| YOUR TASK |
Range to output from the entries below: the line containing "Instruction: Click the reply count 7" through the line containing "Task: Toggle Devices". Set it down exactly, ends included, nothing else.
------ MATERIAL FOR THIS TASK ------
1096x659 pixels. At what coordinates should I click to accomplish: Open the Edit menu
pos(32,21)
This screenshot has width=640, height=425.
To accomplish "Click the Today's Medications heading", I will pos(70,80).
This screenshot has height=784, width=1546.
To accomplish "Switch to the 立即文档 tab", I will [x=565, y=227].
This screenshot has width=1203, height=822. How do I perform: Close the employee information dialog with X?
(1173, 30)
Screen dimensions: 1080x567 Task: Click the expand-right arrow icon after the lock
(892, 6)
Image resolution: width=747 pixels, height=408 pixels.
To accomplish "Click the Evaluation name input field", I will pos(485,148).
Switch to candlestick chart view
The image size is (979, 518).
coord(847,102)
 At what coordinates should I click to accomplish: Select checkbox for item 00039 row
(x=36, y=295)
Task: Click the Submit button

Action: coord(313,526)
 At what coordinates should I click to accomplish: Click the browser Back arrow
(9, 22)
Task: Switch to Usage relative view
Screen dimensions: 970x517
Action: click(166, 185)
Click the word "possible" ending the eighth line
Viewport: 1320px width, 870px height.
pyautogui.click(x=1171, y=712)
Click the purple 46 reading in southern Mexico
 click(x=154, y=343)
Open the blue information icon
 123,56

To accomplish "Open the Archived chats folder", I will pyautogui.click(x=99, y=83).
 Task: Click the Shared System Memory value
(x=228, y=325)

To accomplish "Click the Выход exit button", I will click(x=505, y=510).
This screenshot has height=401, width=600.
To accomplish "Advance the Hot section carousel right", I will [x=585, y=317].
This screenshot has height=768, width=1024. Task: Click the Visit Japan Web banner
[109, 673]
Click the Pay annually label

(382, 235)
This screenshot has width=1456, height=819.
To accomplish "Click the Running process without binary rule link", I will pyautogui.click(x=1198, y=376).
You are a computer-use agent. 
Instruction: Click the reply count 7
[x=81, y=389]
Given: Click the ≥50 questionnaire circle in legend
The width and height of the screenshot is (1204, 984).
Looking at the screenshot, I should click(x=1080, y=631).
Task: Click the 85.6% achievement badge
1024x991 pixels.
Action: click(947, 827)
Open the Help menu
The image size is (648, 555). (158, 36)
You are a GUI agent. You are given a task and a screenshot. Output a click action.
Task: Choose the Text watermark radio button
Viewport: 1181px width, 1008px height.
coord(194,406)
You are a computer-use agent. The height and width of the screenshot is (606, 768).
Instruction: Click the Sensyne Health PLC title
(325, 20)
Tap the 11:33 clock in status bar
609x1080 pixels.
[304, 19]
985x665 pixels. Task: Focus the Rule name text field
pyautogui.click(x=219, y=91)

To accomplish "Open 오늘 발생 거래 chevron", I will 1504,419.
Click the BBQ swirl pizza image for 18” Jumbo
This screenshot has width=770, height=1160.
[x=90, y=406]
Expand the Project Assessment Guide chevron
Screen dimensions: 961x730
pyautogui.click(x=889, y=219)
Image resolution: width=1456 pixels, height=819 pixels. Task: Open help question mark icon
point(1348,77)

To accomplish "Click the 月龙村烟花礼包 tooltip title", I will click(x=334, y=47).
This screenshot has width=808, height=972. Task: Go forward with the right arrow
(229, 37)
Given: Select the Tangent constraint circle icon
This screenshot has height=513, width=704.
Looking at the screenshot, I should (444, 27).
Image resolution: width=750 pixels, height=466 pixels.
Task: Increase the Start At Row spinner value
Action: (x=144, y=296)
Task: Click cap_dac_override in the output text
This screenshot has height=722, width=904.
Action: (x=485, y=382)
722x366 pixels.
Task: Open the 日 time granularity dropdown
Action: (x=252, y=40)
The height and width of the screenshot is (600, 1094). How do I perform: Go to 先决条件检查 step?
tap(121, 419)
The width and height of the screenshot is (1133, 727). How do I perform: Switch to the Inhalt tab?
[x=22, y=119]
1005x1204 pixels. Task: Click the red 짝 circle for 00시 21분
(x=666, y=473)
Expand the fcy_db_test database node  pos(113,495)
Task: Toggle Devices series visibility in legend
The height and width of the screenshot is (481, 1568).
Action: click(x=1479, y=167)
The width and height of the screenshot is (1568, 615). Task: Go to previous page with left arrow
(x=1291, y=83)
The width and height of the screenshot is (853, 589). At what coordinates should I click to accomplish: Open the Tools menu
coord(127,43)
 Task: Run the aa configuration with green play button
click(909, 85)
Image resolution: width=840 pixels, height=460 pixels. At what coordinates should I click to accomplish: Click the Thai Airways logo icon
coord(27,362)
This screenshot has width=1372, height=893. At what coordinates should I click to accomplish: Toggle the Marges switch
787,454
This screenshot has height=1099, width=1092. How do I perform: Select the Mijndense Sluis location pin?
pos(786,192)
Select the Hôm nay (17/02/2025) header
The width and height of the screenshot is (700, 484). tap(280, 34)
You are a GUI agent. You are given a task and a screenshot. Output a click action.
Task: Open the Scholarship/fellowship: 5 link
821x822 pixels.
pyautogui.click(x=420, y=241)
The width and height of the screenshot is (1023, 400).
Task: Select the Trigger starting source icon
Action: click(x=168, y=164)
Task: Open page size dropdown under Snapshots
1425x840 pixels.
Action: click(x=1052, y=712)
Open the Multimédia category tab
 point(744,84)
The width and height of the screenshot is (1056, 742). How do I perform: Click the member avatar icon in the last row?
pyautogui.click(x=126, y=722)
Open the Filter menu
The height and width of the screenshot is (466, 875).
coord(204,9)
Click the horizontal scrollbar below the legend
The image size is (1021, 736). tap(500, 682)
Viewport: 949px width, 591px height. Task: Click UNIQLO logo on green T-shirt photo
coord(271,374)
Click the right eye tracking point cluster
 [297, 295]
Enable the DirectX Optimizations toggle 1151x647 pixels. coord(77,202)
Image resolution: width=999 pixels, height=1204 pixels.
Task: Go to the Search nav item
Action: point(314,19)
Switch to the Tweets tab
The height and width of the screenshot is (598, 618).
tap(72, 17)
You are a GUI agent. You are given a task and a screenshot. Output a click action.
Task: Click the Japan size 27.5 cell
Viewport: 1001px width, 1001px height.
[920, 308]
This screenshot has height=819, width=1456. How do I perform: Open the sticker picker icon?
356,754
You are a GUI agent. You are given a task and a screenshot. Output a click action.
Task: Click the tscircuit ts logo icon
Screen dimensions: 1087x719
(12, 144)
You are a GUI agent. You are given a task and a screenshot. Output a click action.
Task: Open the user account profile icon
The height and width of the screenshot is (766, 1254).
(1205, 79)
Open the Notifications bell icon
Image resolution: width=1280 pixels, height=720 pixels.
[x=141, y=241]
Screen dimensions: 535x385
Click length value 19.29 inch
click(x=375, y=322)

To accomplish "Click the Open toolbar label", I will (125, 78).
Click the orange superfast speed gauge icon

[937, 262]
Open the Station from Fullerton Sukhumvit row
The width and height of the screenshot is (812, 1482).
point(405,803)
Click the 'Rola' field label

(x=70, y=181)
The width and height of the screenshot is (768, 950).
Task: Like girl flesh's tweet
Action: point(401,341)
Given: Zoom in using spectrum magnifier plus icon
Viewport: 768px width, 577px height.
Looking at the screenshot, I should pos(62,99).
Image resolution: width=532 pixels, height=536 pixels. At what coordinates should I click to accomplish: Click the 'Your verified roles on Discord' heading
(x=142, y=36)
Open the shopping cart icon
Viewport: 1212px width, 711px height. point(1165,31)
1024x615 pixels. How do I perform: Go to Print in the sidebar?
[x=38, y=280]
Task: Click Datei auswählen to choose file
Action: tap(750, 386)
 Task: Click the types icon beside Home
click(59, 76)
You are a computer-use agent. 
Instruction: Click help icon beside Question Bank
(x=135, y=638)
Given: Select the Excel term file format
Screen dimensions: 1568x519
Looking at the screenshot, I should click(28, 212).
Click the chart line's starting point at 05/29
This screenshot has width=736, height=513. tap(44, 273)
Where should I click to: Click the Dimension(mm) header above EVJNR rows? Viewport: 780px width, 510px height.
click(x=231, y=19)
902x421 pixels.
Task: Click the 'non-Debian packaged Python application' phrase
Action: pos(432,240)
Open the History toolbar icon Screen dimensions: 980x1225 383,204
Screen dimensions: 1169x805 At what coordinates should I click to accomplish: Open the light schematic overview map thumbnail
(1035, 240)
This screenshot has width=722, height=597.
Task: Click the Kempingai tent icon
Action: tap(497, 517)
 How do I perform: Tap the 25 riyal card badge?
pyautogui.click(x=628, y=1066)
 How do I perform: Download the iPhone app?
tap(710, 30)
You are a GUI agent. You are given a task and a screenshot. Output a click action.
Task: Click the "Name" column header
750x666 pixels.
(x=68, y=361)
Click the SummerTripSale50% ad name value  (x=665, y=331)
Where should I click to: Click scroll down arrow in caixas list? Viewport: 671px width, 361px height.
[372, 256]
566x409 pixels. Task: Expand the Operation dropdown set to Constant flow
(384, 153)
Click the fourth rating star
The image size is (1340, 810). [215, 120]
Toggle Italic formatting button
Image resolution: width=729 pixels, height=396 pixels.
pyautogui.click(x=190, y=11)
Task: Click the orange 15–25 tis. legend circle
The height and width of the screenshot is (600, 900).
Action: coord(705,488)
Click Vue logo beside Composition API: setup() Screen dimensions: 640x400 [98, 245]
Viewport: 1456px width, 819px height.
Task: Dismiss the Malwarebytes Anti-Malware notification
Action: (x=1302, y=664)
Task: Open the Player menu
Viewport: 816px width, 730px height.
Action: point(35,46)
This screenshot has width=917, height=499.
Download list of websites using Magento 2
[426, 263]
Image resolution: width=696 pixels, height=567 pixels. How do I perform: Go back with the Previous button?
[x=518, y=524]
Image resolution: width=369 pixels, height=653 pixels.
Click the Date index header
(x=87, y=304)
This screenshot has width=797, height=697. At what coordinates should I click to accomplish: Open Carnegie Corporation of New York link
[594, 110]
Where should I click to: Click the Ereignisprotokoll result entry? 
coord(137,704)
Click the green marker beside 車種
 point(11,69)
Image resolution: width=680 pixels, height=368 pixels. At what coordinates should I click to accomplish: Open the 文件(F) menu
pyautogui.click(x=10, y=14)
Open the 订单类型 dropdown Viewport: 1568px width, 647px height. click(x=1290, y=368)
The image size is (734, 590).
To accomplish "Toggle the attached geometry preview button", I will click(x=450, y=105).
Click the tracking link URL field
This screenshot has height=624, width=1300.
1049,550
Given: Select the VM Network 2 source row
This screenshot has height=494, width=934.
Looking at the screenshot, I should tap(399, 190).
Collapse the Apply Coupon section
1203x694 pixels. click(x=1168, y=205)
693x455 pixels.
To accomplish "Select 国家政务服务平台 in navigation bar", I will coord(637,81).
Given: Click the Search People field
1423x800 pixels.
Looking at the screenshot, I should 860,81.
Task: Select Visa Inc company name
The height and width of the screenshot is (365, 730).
------
| RESULT OF THIS TASK |
Instruction: Click the reply count 7
[x=81, y=389]
Given: Click the ≥50 questionnaire circle in legend
The width and height of the screenshot is (1204, 984).
Looking at the screenshot, I should click(x=1080, y=631).
Task: Click the 85.6% achievement badge
1024x991 pixels.
Action: click(947, 827)
Open the Help menu
The image size is (648, 555). (158, 36)
You are a GUI agent. You are given a task and a screenshot. Output a click action.
Task: Choose the Text watermark radio button
Viewport: 1181px width, 1008px height.
coord(194,406)
You are a computer-use agent. The height and width of the screenshot is (606, 768).
Instruction: Click the Sensyne Health PLC title
(325, 20)
Tap the 11:33 clock in status bar
609x1080 pixels.
[304, 19]
985x665 pixels. Task: Focus the Rule name text field
pyautogui.click(x=219, y=91)

To accomplish "Open 오늘 발생 거래 chevron", I will 1504,419.
Click the BBQ swirl pizza image for 18” Jumbo
This screenshot has width=770, height=1160.
[x=90, y=406]
Expand the Project Assessment Guide chevron
Screen dimensions: 961x730
pyautogui.click(x=889, y=219)
Image resolution: width=1456 pixels, height=819 pixels. Task: Open help question mark icon
point(1348,77)

To accomplish "Click the 月龙村烟花礼包 tooltip title", I will click(x=334, y=47).
This screenshot has width=808, height=972. Task: Go forward with the right arrow
(229, 37)
Given: Select the Tangent constraint circle icon
This screenshot has height=513, width=704.
Looking at the screenshot, I should (444, 27).
Image resolution: width=750 pixels, height=466 pixels.
Task: Increase the Start At Row spinner value
Action: (x=144, y=296)
Task: Click cap_dac_override in the output text
This screenshot has height=722, width=904.
Action: (x=485, y=382)
722x366 pixels.
Task: Open the 日 time granularity dropdown
Action: (x=252, y=40)
The height and width of the screenshot is (600, 1094). How do I perform: Go to 先决条件检查 step?
tap(121, 419)
The width and height of the screenshot is (1133, 727). How do I perform: Switch to the Inhalt tab?
[x=22, y=119]
1005x1204 pixels. Task: Click the red 짝 circle for 00시 21분
(x=666, y=473)
Expand the fcy_db_test database node  pos(113,495)
Task: Toggle Devices series visibility in legend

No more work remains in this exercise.